### PAGE TEXT
[Start of Attachment]

Re: [RFC] libata new EH document

Albert Lee <albertcc@xxxxxxxxxx> · Tue, 30 Aug 2005 17:10:17 +0800

Tejun Heo wrote:

Hello, Jeff, Albert & ATA developers.

This is the final one of recent document series for libata EH - SCSI
EH, ATA exceptions, libata EH and, this one - libata new EH.

This document tries to discuss how to implement new advanced EH.  It
also describes some proposed mechanisms in detail.  I'm aware that
things are vague without actual code, but I still think this document
alone can at least help discussion if nothing else.  As long as some
consensus is reached regarding general desing, I'll follow up with
patches.

Jeff, a lot are from my previous new EH/NCQ patchset but also quite
a bit has changed (for better, I hope).

Thanks.

libata new EH
======================================

As discussed in the previous libata EH doc, the current libata EH
needs some improvements.  This document discusses goals of new libata
EH and how to reach them.  Please read SCSI EH, ATA exceptions and
libata EH documents first.

TABLE OF CONTENTS

[1] Goals & design choices
   [1-1] Use SCSI hostt->eh_strategy_handler()
   [1-2] Unified error path in an EH thread
   [1-3] Synchronization
   [1-4] Clean mechanism to hand off qc's to EH
   [1-5] Separate EH qc
   [1-6] SCSI/libata separation
[2] Designs
   [2-1] Handoff of failed qc's
   [2-2] Timed out scmd's and qc's
   [2-3] Summary of [2-1] and [2-2]
   [2-4] EH processing & completion
[3] Ideas
   [3-1] Using EH for non-error exceptions and dynamic reconfiguration
   [3-2] Using EH for host_set level exclusion
[4] Implementation plan

[1] Goals & design choices

The final goal is implementing advanced error handling as described
in ATA exceptions document including NCQ EH, dynamic transport
reconfiguration and non-error exception handling for power management
and hot plugging.

The followings are sub goals and design choices to reach the final
goal.

[1-1] Use SCSI hostt->eh_strategy_handler()

   We have two other alternatives here - one is using fine-grained
   SCSI EH callbacks and the other is implementing separate EH for
   libata.

   Using fine-grained SCSI EH callbacks is possible, but it has too
   much SCSI/SPI assumptions in it - ATA error handling can be quite
   different from SCSI error handling.  Also, as described in the
   SCSI EH doc, it issues several SCSI commands for recovery.  They
   can be translated but recovery through translation is a bit
   creepy, IMHO.

   The second option - private EH implementation - is attractive in
   that it will be better integrated into libata.  However,
   implementing a full EH when a generic framwork is already in place
   doesn't make a lot of people happy.  And, I think integration
   problems can be worked around without too much trouble.

   The basic semantics of eh_strategy_handler() are

   - Full context EH.

   - After EH is started, all normal command processing is suspended
     until EH is complete.

   - Once EH is determined to be necessary, active commands are
     drained by suppressing all command issuing and waiting for
     in-flight commands.  When EH is finally entered, all active
     commands are failed commands.

[End of Attachment]

### DATA RECORDS
[Start of Attachment]

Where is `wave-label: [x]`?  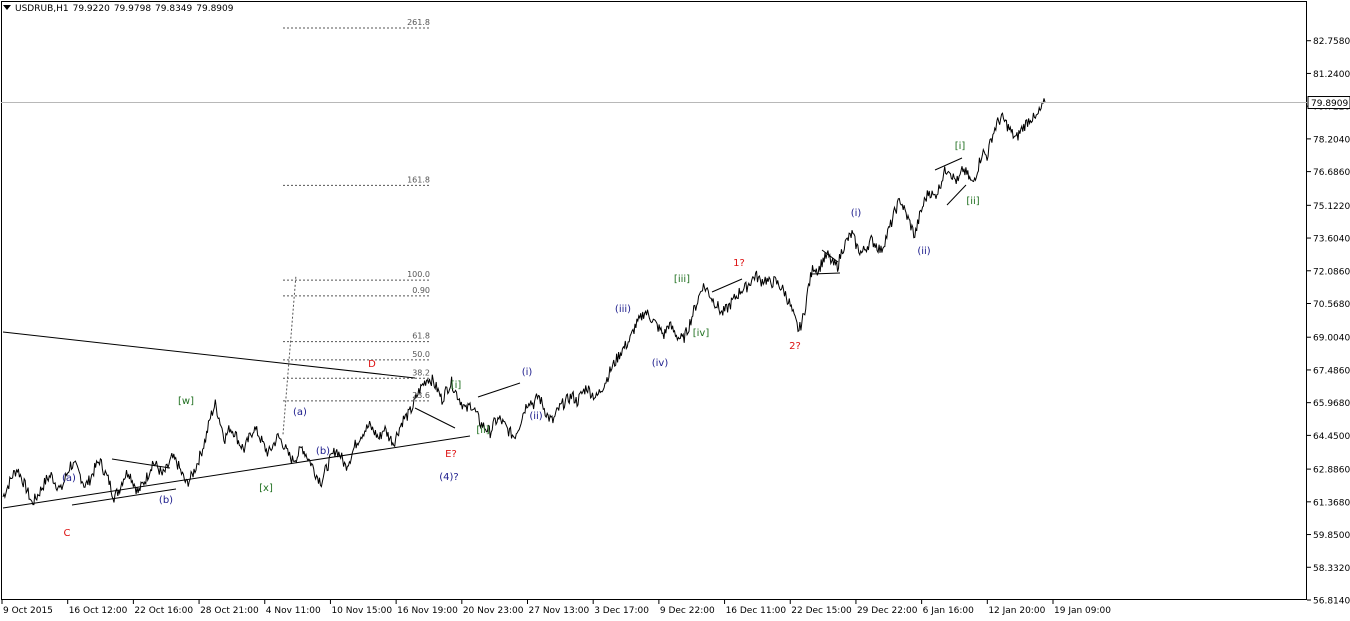 wave-label: [x] is located at coordinates (266, 488). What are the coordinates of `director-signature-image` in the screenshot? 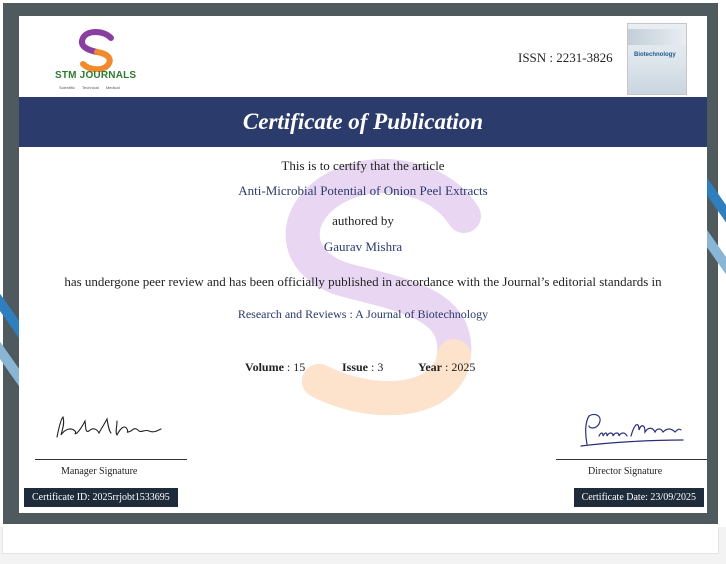 It's located at (632, 430).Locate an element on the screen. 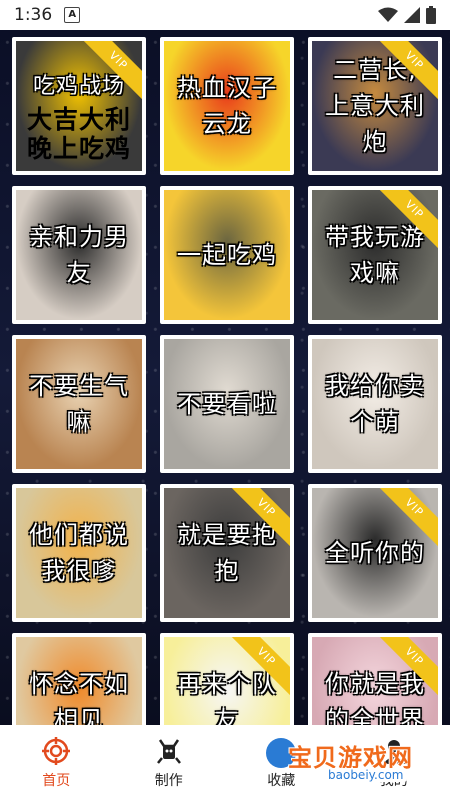  sticker-caption: 热血汉子 云龙 is located at coordinates (227, 106).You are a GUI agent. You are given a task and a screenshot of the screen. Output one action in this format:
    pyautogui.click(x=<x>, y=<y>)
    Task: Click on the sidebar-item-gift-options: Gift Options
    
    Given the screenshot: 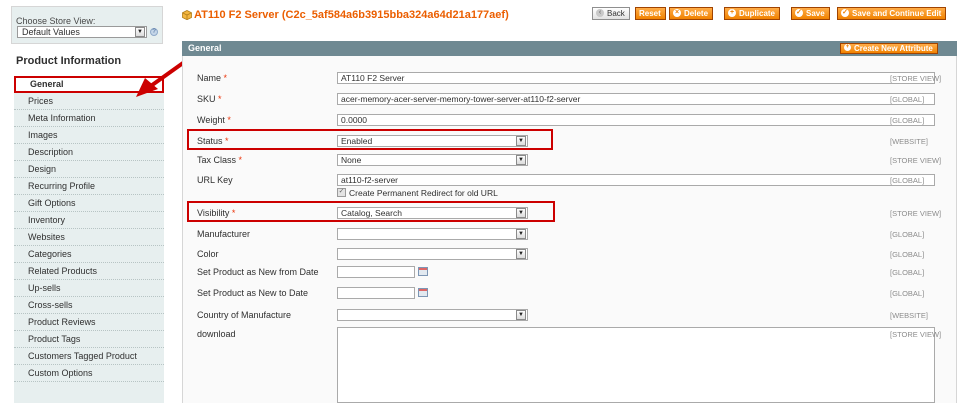 What is the action you would take?
    pyautogui.click(x=89, y=204)
    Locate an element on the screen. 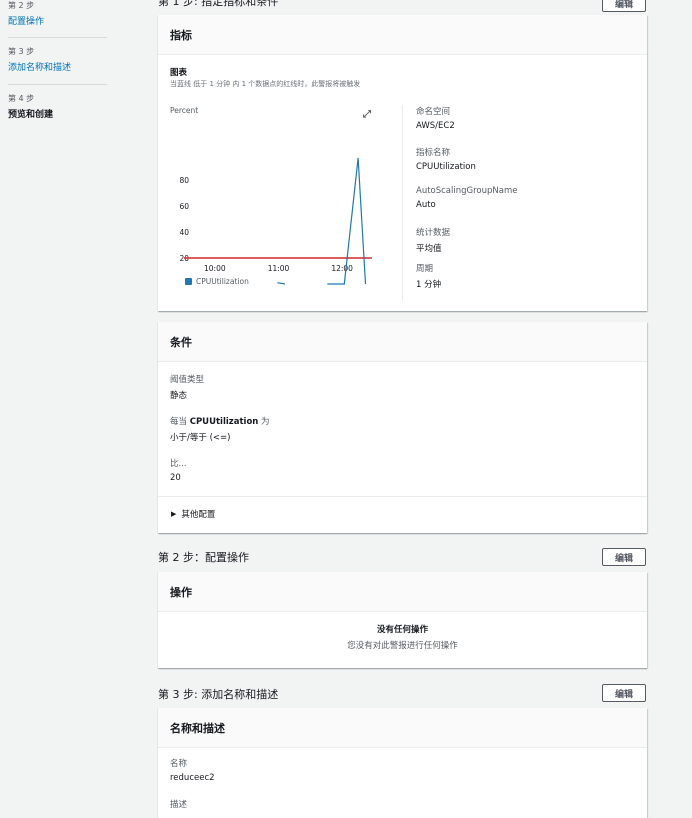  alarm-name-label: 名称 is located at coordinates (179, 764).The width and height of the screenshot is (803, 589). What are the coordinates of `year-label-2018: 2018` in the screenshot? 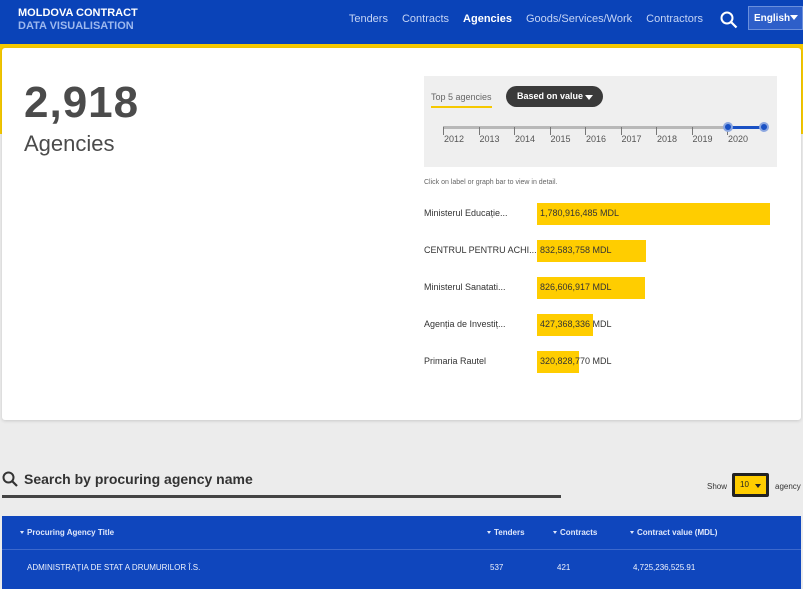 It's located at (667, 139).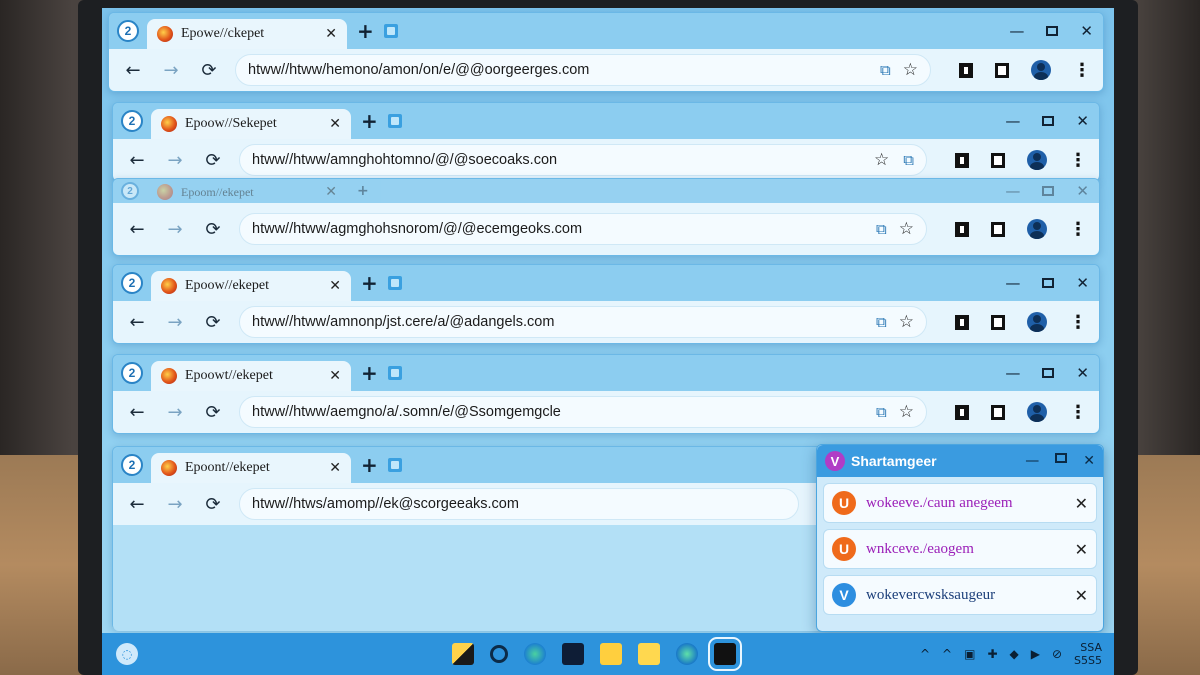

[End of Attachment]

### INSTRUCTIONS
1) Translate this sentence from the libata EH post into Spanish: "After EH is started, all normal command processing is suspended until EH is complete."
2) Condense the paragraph of the libata EH post that begins "Using fine-grained SCSI EH callbacks is possible" into a short bulleted list that keeps its main points.

### RESULTS FOR EACH TASK
1) Una vez iniciado el EH, todo el procesamiento normal de comandos queda suspendido hasta que el EH se completa.

2)
- Fine-grained SCSI EH callbacks could be used.
- They carry too many SCSI/SPI assumptions, and ATA error handling can differ quite a bit from SCSI error handling.
- Recovery through them issues several SCSI commands. These could be translated, but the author considers recovery through translation undesirable.